5年以上引きこもる人でも
半年で8割以上が外に出てくる
「ひきこもり専門外来」を開設し、驚異の回復支援プログラムで知られる医師がいる。和歌山県美浜町の古民家を改修した「プチ家出の家」を拠点にNPOを設立し、活動を全国に拡充させる。
NPOを設立するのは、和歌山大学名誉教授で紀の川病院副院長兼ひきこもりセンター長の宮西照夫さん(68歳)と、「ひきこもり回復支援プログラム」などを利用して元気になった経験者たち。
宮西さんは、「平均6年以上引きこもる人も半年以内に84%が外に出てくる」という同プログラムの報告で注目されてきた「ひきこもり専門外来医」の先駆者だ。このプログラムでは、精神科医、臨床心理士、精神保健福祉士、メンタルサポーター(引きこもり経験がある当事者)による「ひきこもり回復支援」の専門家集団を形成し、大学や病院などで様々な回復支援活動を展開してきた。
宮西さんは1982年から和歌山大学の保健管理センターで、引きこもる大学生を中心にアウトリーチを続けてきた。2002年には、20年にわたって蓄積された118人のデータを基に、「ひきこもり回復支援プログラム」という独自のソフトを開発。アウトリーチ先を大学周辺の地域にも広げていった。
しかし、長期化が進んでいく現状を何とか変えられないかと、2012年3月に大学を早期退官。同年4月から同病院で「ひきこもり専門外来」(※ホームページには記されていない)と「ひきこもり専門ショートケア」(集団療法、自助グループ)をスタートさせると、毎年100人以上の当事者が診療に訪れた。しかもその約6割は、県外から病院に訪ねてくるという。
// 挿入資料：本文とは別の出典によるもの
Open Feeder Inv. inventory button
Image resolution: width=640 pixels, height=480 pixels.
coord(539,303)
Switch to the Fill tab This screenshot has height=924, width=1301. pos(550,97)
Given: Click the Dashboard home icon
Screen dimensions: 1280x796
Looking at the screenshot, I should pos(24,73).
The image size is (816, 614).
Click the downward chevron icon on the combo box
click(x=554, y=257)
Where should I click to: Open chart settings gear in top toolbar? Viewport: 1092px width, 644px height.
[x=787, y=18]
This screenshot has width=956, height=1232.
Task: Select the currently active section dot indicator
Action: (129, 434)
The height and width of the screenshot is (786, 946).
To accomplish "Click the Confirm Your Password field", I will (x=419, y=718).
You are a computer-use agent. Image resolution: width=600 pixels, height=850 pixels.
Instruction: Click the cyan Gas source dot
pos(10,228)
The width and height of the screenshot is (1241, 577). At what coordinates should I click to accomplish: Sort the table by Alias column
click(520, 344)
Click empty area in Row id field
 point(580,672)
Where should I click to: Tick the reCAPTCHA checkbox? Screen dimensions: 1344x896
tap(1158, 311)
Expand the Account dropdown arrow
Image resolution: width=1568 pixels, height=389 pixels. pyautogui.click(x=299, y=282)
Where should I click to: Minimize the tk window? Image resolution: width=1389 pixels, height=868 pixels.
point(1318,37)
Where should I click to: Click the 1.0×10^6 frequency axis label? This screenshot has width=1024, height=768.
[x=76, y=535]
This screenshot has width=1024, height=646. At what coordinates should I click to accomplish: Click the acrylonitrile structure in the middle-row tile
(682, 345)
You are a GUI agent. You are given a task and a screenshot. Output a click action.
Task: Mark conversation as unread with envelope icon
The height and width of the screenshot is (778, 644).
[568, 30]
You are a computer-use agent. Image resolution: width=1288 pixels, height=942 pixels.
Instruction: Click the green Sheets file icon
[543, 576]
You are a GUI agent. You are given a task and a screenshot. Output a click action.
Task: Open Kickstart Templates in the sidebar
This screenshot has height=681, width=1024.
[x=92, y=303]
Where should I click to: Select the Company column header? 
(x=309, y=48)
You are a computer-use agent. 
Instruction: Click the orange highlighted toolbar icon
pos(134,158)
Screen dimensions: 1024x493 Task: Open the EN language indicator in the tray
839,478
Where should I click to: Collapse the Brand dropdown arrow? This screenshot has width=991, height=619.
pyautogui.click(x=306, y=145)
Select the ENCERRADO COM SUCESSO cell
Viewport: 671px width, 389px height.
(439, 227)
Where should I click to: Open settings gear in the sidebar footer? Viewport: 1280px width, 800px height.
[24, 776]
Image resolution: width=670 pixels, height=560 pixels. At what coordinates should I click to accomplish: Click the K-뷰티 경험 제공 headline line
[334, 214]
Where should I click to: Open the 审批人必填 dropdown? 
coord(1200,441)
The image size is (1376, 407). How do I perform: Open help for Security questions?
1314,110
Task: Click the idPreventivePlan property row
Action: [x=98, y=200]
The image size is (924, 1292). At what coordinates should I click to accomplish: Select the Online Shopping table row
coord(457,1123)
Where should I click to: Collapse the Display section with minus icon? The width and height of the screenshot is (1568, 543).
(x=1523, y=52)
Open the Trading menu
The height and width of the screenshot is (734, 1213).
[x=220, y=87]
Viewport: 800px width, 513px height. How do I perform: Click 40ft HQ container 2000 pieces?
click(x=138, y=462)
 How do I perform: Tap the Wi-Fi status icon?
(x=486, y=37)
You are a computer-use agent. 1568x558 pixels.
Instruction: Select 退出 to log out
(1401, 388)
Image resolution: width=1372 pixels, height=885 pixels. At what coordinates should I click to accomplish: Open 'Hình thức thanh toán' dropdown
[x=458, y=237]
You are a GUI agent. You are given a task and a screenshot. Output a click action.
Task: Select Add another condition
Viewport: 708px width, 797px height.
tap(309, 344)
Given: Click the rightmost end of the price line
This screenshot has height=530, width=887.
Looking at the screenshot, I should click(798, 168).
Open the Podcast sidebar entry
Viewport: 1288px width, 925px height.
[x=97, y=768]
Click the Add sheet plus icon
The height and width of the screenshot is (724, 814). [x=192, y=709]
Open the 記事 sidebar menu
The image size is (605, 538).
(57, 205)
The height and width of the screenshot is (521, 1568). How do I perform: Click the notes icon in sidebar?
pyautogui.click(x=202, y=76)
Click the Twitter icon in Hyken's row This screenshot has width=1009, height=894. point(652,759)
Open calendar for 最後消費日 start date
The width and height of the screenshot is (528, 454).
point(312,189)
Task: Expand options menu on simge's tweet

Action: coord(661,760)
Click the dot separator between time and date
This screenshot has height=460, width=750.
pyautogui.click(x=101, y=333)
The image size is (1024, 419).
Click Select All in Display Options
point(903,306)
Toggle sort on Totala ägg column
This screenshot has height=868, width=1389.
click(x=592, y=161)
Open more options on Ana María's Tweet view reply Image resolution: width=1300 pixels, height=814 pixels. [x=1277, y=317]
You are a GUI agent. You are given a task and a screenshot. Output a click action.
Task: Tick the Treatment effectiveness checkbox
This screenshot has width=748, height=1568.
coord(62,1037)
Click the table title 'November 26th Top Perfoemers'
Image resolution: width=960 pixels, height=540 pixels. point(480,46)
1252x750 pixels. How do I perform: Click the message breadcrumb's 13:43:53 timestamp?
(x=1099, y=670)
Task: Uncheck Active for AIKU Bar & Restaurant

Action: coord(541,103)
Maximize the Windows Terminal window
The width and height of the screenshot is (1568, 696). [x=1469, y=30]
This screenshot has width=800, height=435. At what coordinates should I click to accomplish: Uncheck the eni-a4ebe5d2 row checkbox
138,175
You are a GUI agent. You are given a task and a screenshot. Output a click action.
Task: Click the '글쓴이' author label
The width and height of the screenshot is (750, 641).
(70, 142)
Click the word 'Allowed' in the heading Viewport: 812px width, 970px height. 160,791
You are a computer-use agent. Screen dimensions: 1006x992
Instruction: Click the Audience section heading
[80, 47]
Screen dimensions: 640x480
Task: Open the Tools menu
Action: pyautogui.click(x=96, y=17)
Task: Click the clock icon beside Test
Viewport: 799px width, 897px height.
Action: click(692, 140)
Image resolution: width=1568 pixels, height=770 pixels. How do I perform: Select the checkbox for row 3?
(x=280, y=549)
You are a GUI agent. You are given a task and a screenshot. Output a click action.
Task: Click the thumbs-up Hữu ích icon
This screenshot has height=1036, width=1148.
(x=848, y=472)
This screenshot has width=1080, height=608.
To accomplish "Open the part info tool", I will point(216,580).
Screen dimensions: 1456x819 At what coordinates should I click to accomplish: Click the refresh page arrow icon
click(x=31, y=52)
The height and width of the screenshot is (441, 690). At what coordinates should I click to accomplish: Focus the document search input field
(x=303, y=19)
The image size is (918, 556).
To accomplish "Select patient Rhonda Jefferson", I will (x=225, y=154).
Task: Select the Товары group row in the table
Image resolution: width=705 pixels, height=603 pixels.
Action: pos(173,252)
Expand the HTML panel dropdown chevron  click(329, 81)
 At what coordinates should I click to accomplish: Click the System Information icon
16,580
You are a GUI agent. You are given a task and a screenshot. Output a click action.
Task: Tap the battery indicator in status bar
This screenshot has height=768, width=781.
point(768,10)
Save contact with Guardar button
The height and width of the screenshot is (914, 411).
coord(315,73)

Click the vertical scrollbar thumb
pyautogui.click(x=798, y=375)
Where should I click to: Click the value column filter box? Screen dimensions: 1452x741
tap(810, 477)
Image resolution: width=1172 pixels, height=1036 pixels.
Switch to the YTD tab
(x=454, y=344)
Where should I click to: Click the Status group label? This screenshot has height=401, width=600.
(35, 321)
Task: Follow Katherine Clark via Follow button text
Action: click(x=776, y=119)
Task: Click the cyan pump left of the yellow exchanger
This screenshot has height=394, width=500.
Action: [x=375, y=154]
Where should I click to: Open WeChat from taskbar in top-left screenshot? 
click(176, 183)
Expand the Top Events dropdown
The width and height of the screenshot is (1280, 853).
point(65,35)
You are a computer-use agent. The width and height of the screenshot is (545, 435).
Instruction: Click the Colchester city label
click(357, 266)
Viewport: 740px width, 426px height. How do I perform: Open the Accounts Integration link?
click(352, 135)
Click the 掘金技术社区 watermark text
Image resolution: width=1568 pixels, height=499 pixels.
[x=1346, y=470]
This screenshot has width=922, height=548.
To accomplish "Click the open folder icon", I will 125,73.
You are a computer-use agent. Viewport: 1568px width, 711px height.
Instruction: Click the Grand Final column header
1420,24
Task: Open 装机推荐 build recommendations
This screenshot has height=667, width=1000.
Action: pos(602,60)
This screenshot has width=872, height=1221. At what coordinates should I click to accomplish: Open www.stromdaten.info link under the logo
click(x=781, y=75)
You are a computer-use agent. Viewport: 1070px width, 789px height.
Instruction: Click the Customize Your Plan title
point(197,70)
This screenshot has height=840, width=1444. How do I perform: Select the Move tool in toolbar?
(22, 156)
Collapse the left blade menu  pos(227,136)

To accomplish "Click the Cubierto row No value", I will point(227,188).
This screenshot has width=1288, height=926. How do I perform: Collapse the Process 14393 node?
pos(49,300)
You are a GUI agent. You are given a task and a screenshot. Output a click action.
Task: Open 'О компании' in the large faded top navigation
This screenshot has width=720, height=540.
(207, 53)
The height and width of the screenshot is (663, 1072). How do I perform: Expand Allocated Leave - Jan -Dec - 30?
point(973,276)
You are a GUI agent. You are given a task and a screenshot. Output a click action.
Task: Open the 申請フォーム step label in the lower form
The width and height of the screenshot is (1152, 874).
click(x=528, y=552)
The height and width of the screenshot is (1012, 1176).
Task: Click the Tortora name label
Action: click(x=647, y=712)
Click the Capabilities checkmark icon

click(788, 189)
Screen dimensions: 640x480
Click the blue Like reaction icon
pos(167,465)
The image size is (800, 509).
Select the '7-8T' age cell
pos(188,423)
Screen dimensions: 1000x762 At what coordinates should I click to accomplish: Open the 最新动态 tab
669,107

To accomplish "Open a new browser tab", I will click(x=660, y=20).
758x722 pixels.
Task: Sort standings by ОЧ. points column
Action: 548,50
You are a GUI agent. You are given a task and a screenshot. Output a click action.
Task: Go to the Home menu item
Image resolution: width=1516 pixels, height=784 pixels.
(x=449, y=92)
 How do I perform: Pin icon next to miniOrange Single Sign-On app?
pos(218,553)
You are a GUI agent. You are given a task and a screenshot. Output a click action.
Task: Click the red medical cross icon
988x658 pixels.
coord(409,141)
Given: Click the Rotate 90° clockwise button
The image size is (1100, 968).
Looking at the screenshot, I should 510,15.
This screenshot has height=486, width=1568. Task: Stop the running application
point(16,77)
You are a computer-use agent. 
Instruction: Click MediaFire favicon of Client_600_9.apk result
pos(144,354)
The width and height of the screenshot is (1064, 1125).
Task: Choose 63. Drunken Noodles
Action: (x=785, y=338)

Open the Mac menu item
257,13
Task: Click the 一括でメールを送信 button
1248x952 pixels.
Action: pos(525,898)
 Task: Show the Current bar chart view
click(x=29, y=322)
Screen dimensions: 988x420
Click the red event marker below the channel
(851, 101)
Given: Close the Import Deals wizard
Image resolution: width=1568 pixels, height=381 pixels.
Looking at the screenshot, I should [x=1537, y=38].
ただ、病院だけではアウトリーチや自助グループに限界がある。そこで、ソーシャルスキルや人間関係を磨き上げるための場として、あるいは家庭内のトラブルから一時的に避難できるようにと、宮西さんは2015年10月、自宅として使っていた古い民家2軒を改修し、“ひきこもり研究所”の「ヴィダ・リブレ」と、宿泊も可能な「プチ家出の家」を開設した。